The system as claimed in claim 1, wherein the plurality of devices can include a group of medical devices comprising wearable multi parameter monitoring units, infusion pumps, ventilators, phototherapy units, radiant warmers, blood pressure (BP) cuffs, glucometers, Electrocardiography (ECG), Respiration rate monitors , wired multi parameter monitoring units, blood gas analysers, nebulizers, feeder, food pump and other pumps, dialysis machines, Electronic bed, ventilator, CPAP, anaesthesia unit, drip machine, phototherapy units, weighing scales , infant warmer and other legacy and modern wireless devices.
7. The system as claimed in claim 1, wherein the measured one or more health parameters comprise any or combination of a body temperature, a pulse rate, a respiration rate, a weight, oxygen saturation, heart rate, perfusion index, pleth variability index, Heart rate variability, transcutaneous bilirubin, arterial blood gas compositions, blood glucose levels, urine output and a blood pressure.
8. The system as claimed in claim 1, wherein the system comprises a second processing unit communicatively coupled to the first processing unit, the second processing unit being configured to receive a second set of signals associated with the measured one or more health parameters of each of the patients and the determined criticality score for each of the patients, and wherein the second processing unit is configured to store and execute another set of instructions.

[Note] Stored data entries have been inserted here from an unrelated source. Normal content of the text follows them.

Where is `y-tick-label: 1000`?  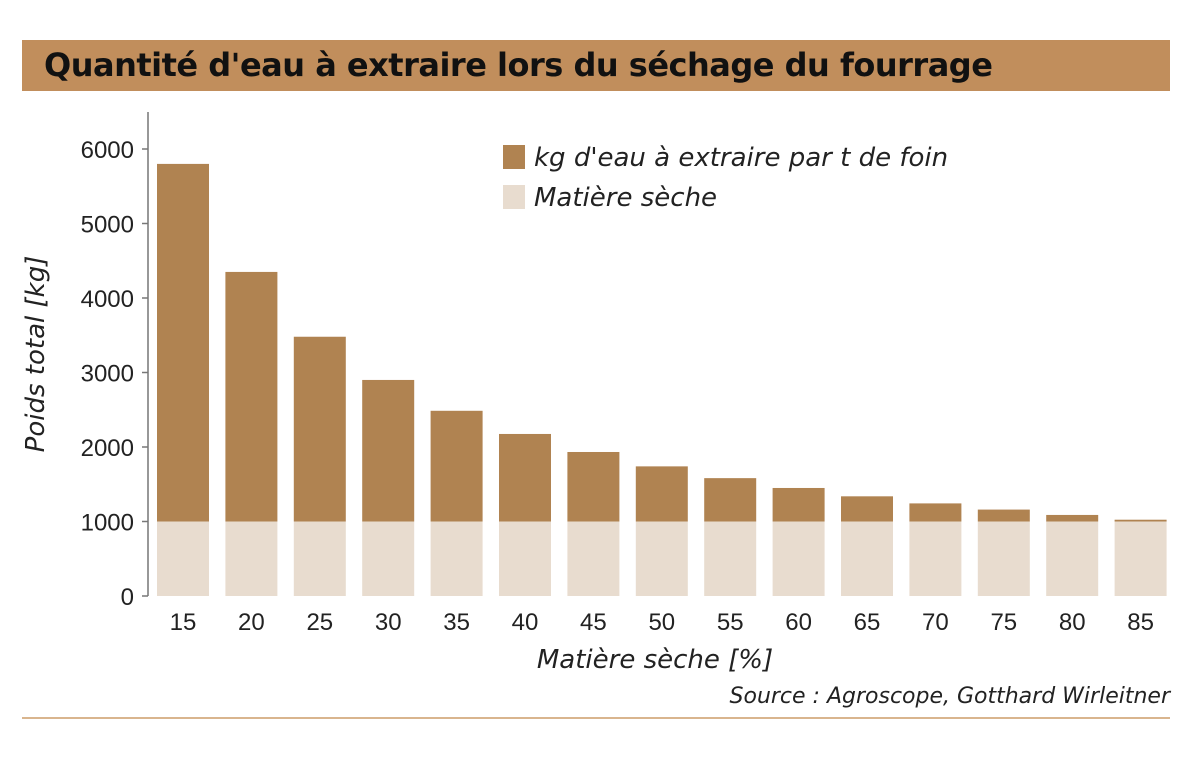 y-tick-label: 1000 is located at coordinates (108, 524).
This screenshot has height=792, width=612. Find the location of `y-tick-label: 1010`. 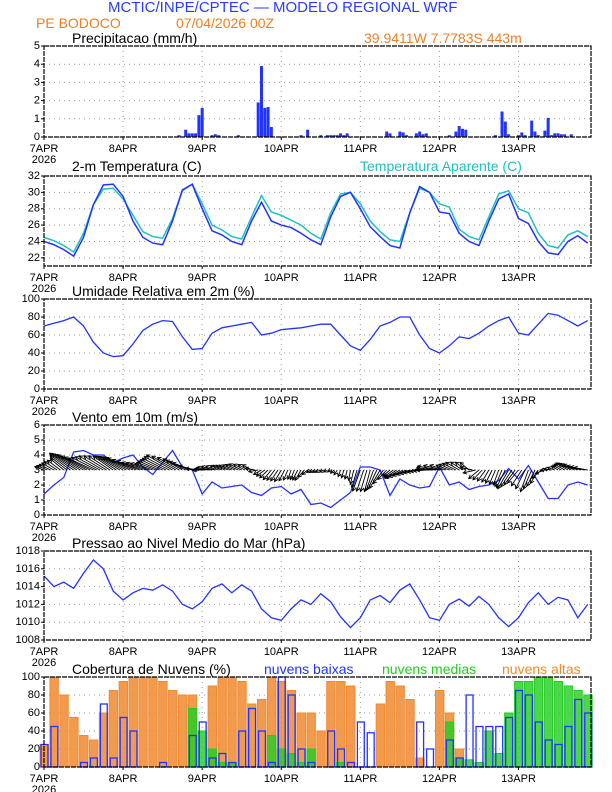

y-tick-label: 1010 is located at coordinates (28, 622).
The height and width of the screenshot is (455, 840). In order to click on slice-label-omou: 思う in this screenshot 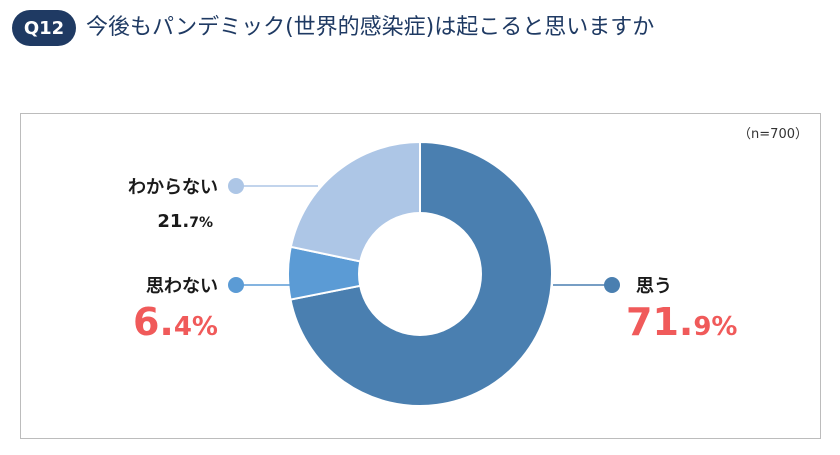, I will do `click(654, 286)`.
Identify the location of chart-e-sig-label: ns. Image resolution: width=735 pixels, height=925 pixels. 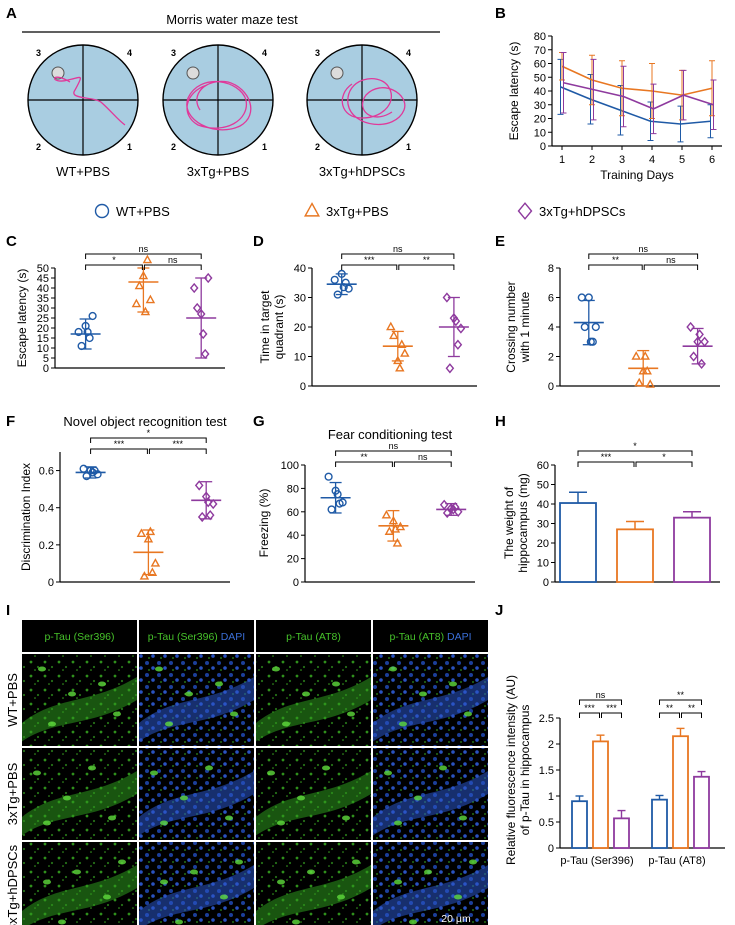
(643, 249).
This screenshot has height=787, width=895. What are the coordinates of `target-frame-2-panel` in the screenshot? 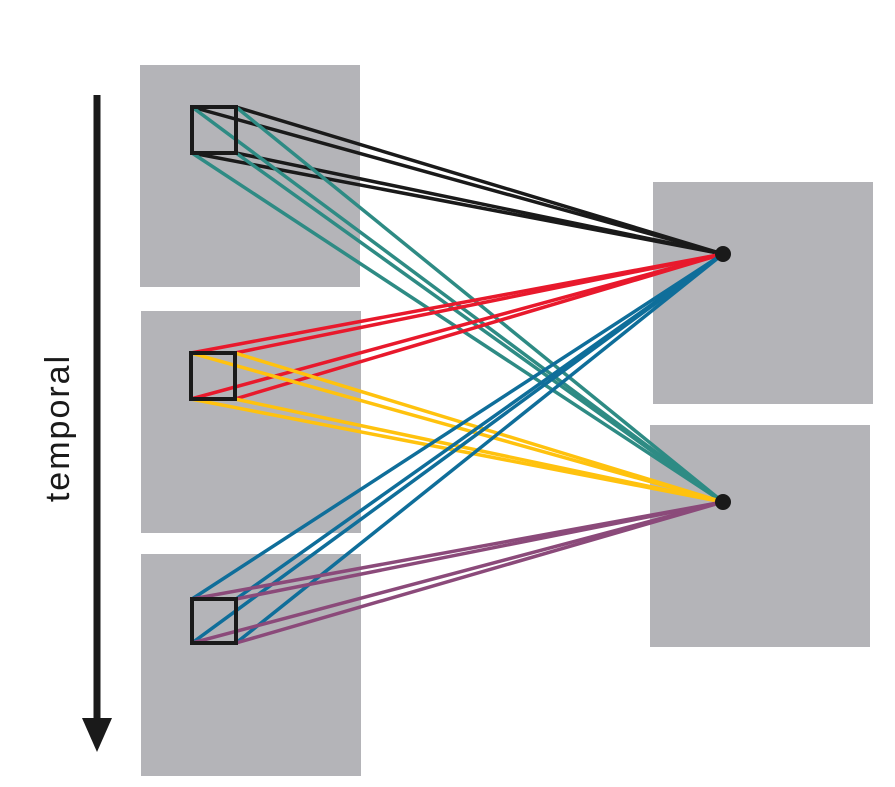 It's located at (760, 536).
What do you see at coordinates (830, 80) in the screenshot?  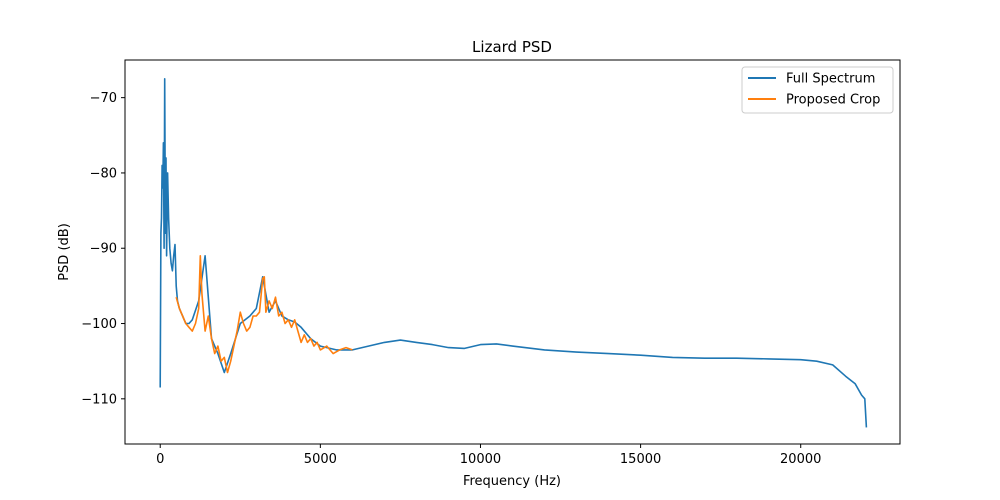 I see `legend-label-full-spectrum: Full Spectrum` at bounding box center [830, 80].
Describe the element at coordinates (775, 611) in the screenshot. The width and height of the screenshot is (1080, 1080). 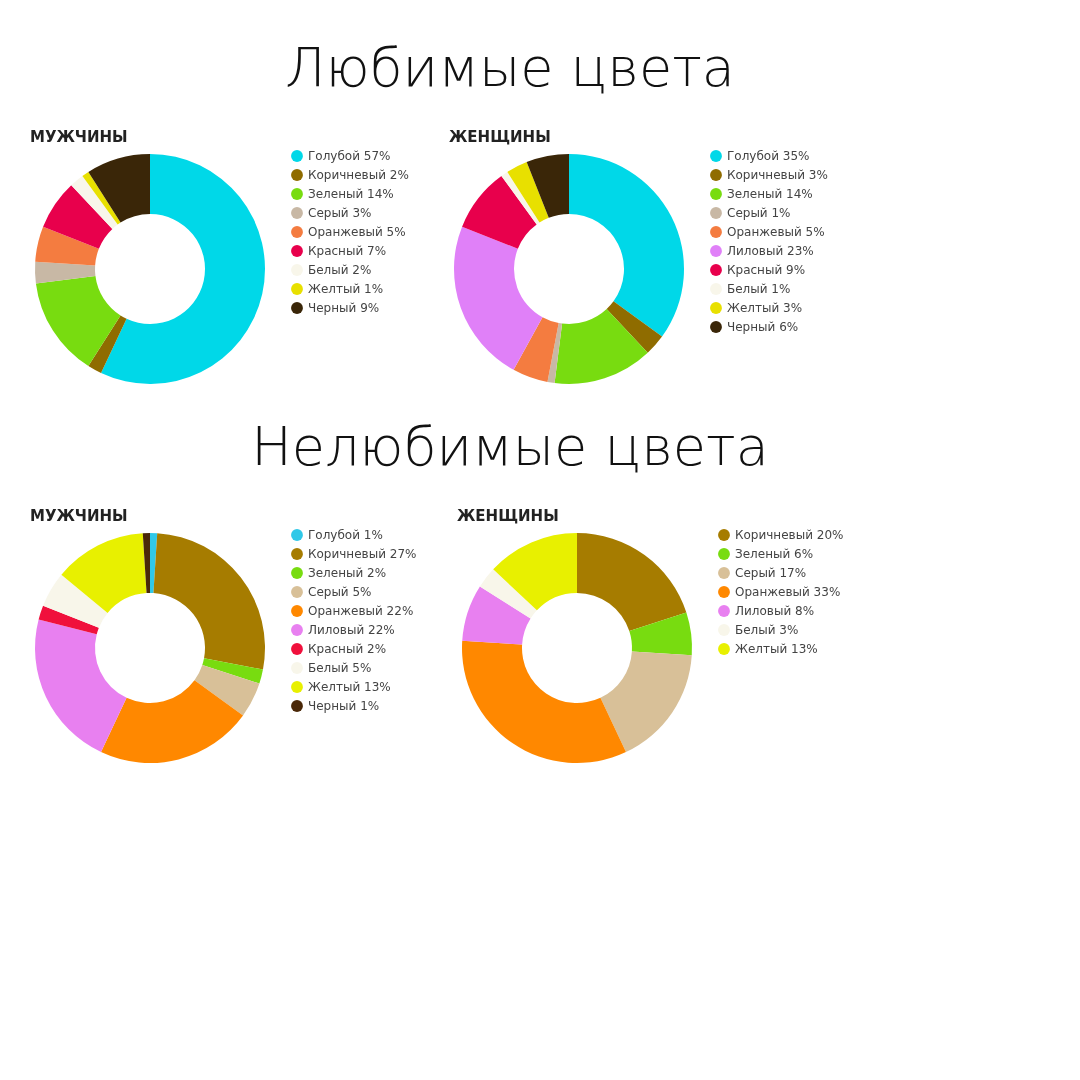
I see `legend-label: Лиловый 8%` at that location.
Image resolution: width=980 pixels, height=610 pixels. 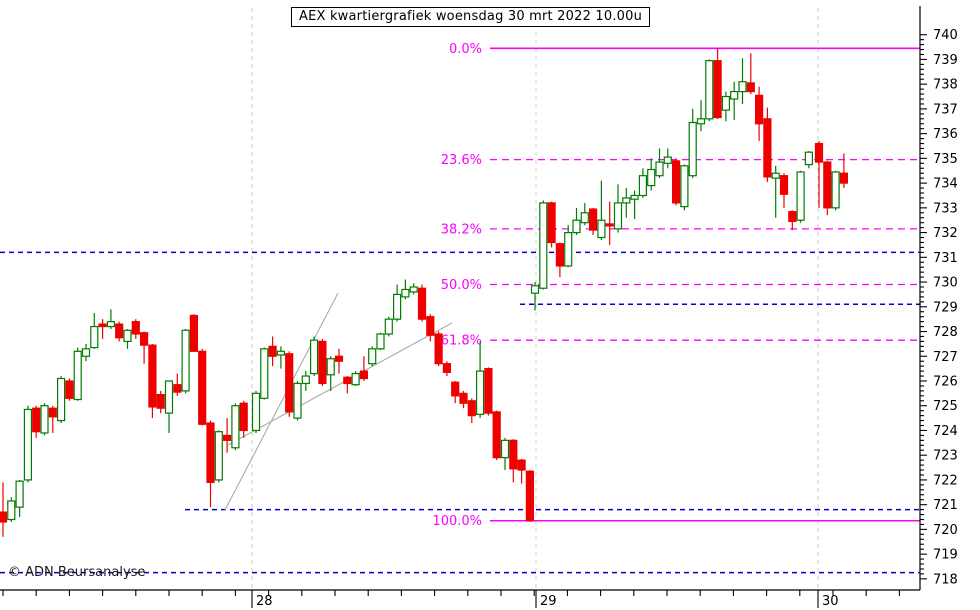 What do you see at coordinates (462, 160) in the screenshot?
I see `fib-level-label: 23.6%` at bounding box center [462, 160].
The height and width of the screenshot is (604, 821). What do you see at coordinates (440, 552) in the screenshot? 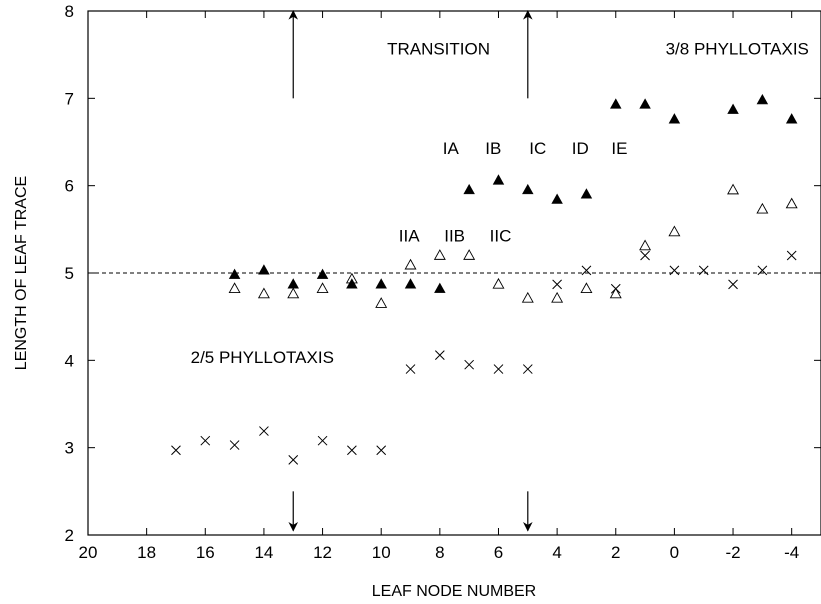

9. A method to optimise power consumption and computation while monitoring patients, the method comprising: measuring, using a plurality of devices, one or more health parameters of the patients; receiving, using a processing unit, a first set of data packets associated with the measured one or more health parameters from each of the plurality of devices, each of the measured one or more health parameters being associated with a predefined weight; in response to the received first set of data packets, comparing, using the processing unit, values of the measured one or more health parameters of each of the patients with respective predefined thresholds; determining, using the processing unit, a criticality score for each of the patients based on the comparison; and prioritizing, using the processing unit, bandwidth and dynamic compute memory allocation to the plurality of devices based on the determine criticality score for each of the patients.
10. The method as claimed in claim 9, wherein the prioritization of bandwidth and dynamic compute memory allocation to the plurality of devices enable higher sampling rates of the first set of data packets from the plurality of devices by dynamic switching of connectivity and allocating higher resources, thereby decreasing energy consumption at the plurality of devices.